Inglewood Councilwoman Ann Wilk was in a coma at a Massachusetts hospital Wednesday after suffering two heart attacks, and doctors saw no hope for recovery, friends and city officials said.
Family members had authorized doctors to remove Wilk from life-support systems Tuesday.
Wilk, 56, suffered the attacks Saturday while visiting relatives in Fall River, Mass., where she was born. She has been in a coma since, friends and city officials said.
Wilk has been in delicate health and was hospitalized last year with heart problems. She has diabetes and has walked with the aid of a cane as the result of injuries suffered in a car accident two years ago.
But Councilmen Anthony Scardenzan and Daniel Tabor, who accompanied Wilk on a trip to the National League of Cities meeting last week in Boston, said she appeared to be feeling well.
"I asked her how she was doing, and she said, 'I haven't felt better in a long time,' " said Scardenzan, a longtime friend and political ally.
After the Boston conference, Wilk and her husband of 33 years, Zygmunt, went to Fall River, about 60 miles away. Wilk apparently had a heart attack and collapsed while dining with relatives, officials said, and she suffered a second heart attack at the hospital.
Family members gave permission to take Wilk off life-support systems when brain scans and other tests determined she had no chance of recovery.

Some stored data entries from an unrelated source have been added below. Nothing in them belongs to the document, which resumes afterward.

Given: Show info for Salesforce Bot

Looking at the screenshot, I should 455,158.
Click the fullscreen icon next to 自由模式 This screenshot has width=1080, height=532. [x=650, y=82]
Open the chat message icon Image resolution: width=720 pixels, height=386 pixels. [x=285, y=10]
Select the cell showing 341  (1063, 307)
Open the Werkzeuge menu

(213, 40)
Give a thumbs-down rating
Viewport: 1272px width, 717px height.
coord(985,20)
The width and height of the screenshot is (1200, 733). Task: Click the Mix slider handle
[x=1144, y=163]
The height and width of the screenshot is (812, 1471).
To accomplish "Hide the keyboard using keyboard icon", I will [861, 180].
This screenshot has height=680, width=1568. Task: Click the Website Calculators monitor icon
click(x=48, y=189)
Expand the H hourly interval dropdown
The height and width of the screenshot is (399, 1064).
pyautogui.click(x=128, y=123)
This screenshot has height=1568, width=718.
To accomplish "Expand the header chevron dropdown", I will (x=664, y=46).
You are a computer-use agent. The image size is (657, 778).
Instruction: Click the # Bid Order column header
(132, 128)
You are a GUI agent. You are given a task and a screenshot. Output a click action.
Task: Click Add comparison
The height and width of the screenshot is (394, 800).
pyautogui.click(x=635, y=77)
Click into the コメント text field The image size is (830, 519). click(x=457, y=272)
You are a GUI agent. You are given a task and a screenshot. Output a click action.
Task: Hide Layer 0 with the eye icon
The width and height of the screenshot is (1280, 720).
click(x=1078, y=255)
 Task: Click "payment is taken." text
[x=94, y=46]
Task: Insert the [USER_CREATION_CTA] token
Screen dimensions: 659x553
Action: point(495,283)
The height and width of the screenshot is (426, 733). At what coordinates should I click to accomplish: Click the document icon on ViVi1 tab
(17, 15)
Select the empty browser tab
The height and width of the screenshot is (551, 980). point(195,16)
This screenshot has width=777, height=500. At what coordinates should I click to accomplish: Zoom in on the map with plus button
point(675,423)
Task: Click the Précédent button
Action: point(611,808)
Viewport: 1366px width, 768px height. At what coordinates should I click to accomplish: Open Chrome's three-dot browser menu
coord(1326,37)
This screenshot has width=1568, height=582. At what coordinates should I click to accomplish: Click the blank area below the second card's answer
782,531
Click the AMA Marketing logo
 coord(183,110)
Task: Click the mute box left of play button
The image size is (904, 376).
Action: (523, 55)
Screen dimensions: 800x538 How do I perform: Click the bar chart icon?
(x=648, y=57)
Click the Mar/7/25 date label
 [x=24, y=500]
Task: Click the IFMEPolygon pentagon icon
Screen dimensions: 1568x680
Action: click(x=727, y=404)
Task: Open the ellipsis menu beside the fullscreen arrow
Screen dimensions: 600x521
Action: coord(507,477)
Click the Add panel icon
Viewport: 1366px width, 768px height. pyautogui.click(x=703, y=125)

The Wilks have four children--Stephen, Victoria, Frances and Paul--and a granddaughter, Jessica.
A 33-year resident of Inglewood, Wilk began her community activism in 1969 when she joined residents fighting noise from nearby Los Angeles International Airport. She was active in parent groups and won election to the school board in 1979, serving a single 4-year term during a period of turbulent racial change in the city and its schools.
She lost a reelection bid but continued her community involvement as a member of the Inglewood Chamber of Commerce's board of directors, the Inglewood Philharmonic board and several service clubs. In the 1987 council election, she challenged two-term incumbent Bruce Smith and won a narrow victory after a concerted grass-roots campaign. As she often pointed out, she is only the second woman elected to the City Council in Inglewood history, following Iris Crochet.
Friends and colleagues described her as a charming, energetic woman intensely committed to Inglewood.
"It's a terrible loss," said longtime friend and neighbor Virginia Robinson. "She couldn't understand people who want to retire and move away from the city. She wanted to stay right here and see what she could do for her community."
If Wilk dies, she will be the third Inglewood elected official to die in office in 16 months. Democratic Assemblyman Curtis Tucker died of cancer in October, and school board member Ernest Shaw died of a heart attack in September, 1987.
A council vacancy could be filled in a special election that would be consolidated with April 4 elections for two other seats on the 5-member council, Assistant City Manager Norman Cravens said.